Wednesday, July 8, 2009

New 12-G Crash Pad

We've been working on some updates to the 12-Gauge Pad, just like the Mission Pad and the Commando Pad

We're going with a slightly new name for this baby: The 12-G Pad. Not much different than the old name, we know. But it's nice and simple and I'm too damn busy to think up anything better. Sorry.

For the closure straps, we put on big top and bottom flaps that connect to the side flap via two metal buckles. Again, nice and simple.

And in that top flap we built in a big pocket. We're going with pockets on the top because we believe that they're more accessible that way; It's quicker and easier than opening up the side flap to dig out your car keys.

This massive sumbitch measures 54" x 48" x 5" and weighs in at respectable 19 lbs.

The 2009 Revolution Crash Pad Line

(click here for a big-ass image of the Pads)

We've been doing this for almost 14 years, longer than anybody else. We have developed about 4 dozen different, original models and innovative designs for five different companies. So we are pleased to introduce the best line of Crash Pads we have ever made.

I just finished the prototypes and these rigs are tough. 1680 denier Ballistics Nylon shells, stitched together with a new bonded nylon thread, 37% stronger than our previous thread, bar-tacked stress points, adjustable height and adjustable use Pack systems. And of course, the highest quality, longest lasting foam available today. And it's all sourced and manufactured right here in the USA.

Sounds like a lot of spray, right? Well how's this sound; We are willing to put these Pads in a side-by-side comparison next to ANY Crash Pad made today, under any conceivable stress or type of wear. And we are certain that Revolution Pads will be the last ones standing.

We don't spray, we don't exaggerate, we don't talk a lot of bullshit. We simply believe in our product. We believe in making the best bouldering gear possible.

These bad boys will be on display at the 2009 Summer Outdoor Retailer. Stop by the booth and check 'em out. We will be going into full production in late August or early September. So start saving your money, because this is worth it.

Monday, July 6, 2009

The Man

In 1994, I took a little road trip along the California Sierras. Working my way south, I stopped by the little bouldering area of Deadman's Pass. I put in a little session and met a guy who needed a lift back to Mammouth, a few miles down the road. He said he was staying next to a guy who had a climbing wall in his backyard and the owner was cool with people coming over to climb.
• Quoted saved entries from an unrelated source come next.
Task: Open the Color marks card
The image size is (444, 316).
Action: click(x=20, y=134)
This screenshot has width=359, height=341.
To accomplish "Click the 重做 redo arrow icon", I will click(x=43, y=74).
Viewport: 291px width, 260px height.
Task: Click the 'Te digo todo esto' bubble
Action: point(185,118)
So we rolled into Mammouth, I grabbed my shoes and checked out one of the coolest walls I had ever seen. After a little warming up, a lean blond guy walked out of the house. I remember thinking to myself "Dude, that's fucking Bachar!".

He sat back, sipped a beer and we bullshitted about various climbing stuff. The topic of climbing didn't really demand all of his focus, I could tell he had been having the same conversation for about 2 decades.

It turned out, the guy I had given a lift to happened to be a musician, a trumpet player. At this point, Bachar lit up, full of interest and the topic turned to their mutual love of Jazz. Bachar was a talented Sax player and he invited the guy to come over and jam, just for the hell of it.

This isn't about me, and it's not some kind of "Yeah, me and John were tight" kind of story. What impressed me about the guy was his interests far beyond climbing, his generosity in letting us climb on his wall and his general lack of ego.

It's really hard to explain. I'm sure that he was an inspiration to thousands of climbers. But his character should not be forgotten, either. He was the fucking man.

Thursday, July 2, 2009

New XL Hold Shapes

We've been screwing around in the shaping room again. We've got 12 new shapes that are currently in the foam stage: 10 new XL Pinches and 2 new XL Balls (the green ones in the photos). They all come in sets of 5. Give us a couple of weeks to mold them and they'll be ready to roll.

These aren't the highest quality photos, but click on them for a larger view. Check it out.

Wednesday, July 1, 2009

Melloblocco - The Aftermath

During our little stay at Melloblocco,, we had a room at the "Casa delle Guide" for a few days.

And then we got the bill. Which is not really a big deal, until you check out what we spent at the bar...

That's 354 Euros, or an even $500. And that's just the bar tab. There is a lesson to be learned here: Never give climbers a line of credit on booze.